*Document segment:*
Managing your pet’s wellness can add years to your pet’s life. Therefore, creating a wellness plan with your veterinarian should be a priority for all pet owners. Your veterinarian can help you create a plan meeting your concerns and your pet’s needs.
What is a wellness exam?
A wellness exam allows your veterinarian to evaluate your companion’s general health and become aware of any health issues prior to them becoming serious illnesses. Your companion cannot vocalize its feelings; therefore you have to rely on visits to the vet and at-home observations. Your veterinarian may also want to perform diagnostic tests to evaluate your companion’s health, especially if their breed has known congenital health issues.
What is covered during a wellness exam?

*Activity 1:*
Can you reproduce the pet wellness text between "Managing your pet’s" and "is a wellness exam?", inclusive?
*Activity 2:*
How would you summarize the pet wellness text in two sentences?

*Available data:*
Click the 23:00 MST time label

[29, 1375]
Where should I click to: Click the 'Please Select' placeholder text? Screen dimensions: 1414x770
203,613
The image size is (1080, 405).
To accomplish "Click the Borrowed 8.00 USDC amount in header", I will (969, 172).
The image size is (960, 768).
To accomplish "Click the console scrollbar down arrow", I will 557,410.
* * *
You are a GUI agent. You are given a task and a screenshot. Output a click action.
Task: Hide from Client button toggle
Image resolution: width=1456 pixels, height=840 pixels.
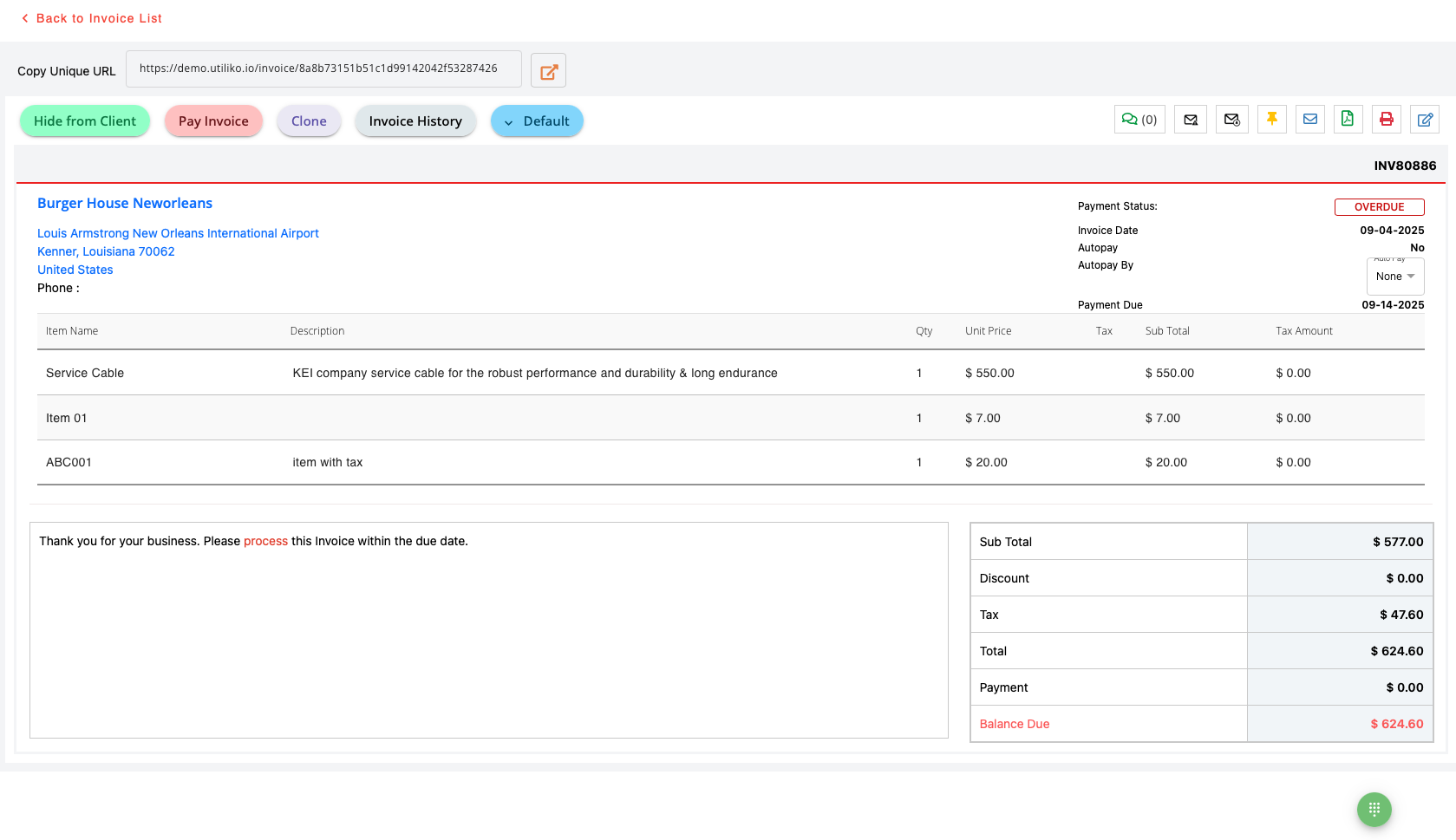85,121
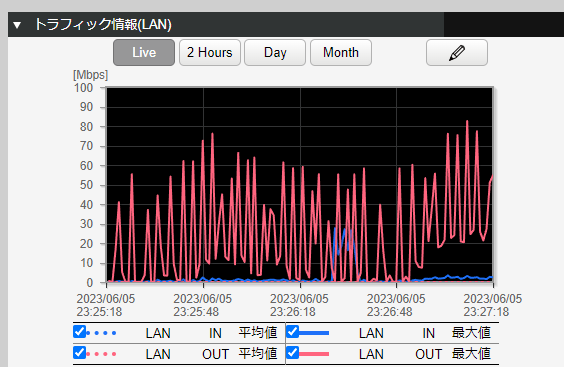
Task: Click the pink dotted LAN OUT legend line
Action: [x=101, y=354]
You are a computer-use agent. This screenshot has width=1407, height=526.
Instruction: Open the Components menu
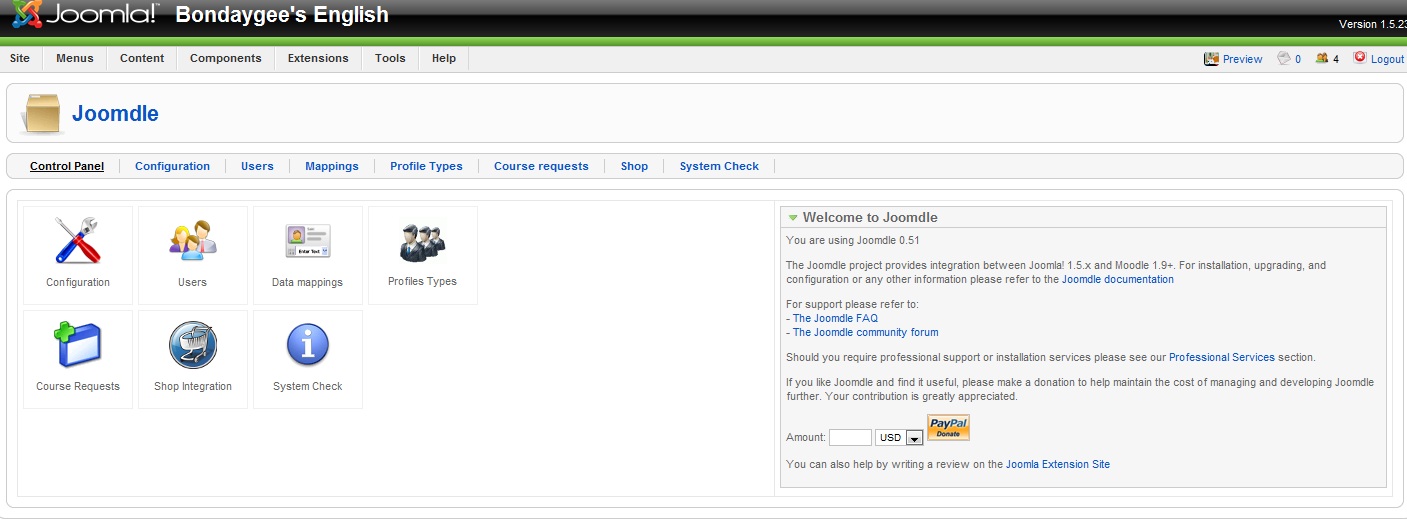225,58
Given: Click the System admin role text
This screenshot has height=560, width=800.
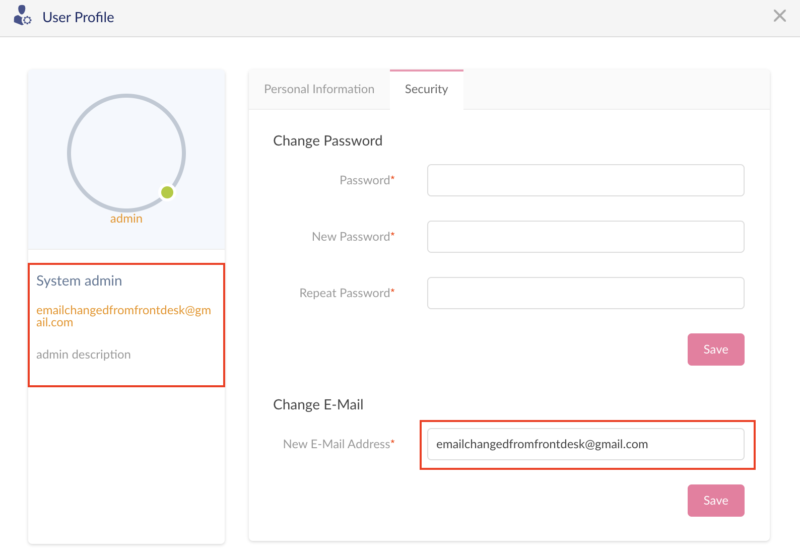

*Solution 1:*
Managing your pet’s wellness can add years to your pet’s life. Therefore, creating a wellness plan with your veterinarian should be a priority for all pet owners. Your veterinarian can help you create a plan meeting your concerns and your pet’s needs.
What is a wellness exam?

*Solution 2:*
Managing a pet's wellness can add years to its life, so every pet owner should make creating a wellness plan with a veterinarian a priority. A wellness exam lets the veterinarian evaluate the pet's general health and spot issues before they become serious illnesses, sometimes with diagnostic tests, especially for breeds with known congenital health issues.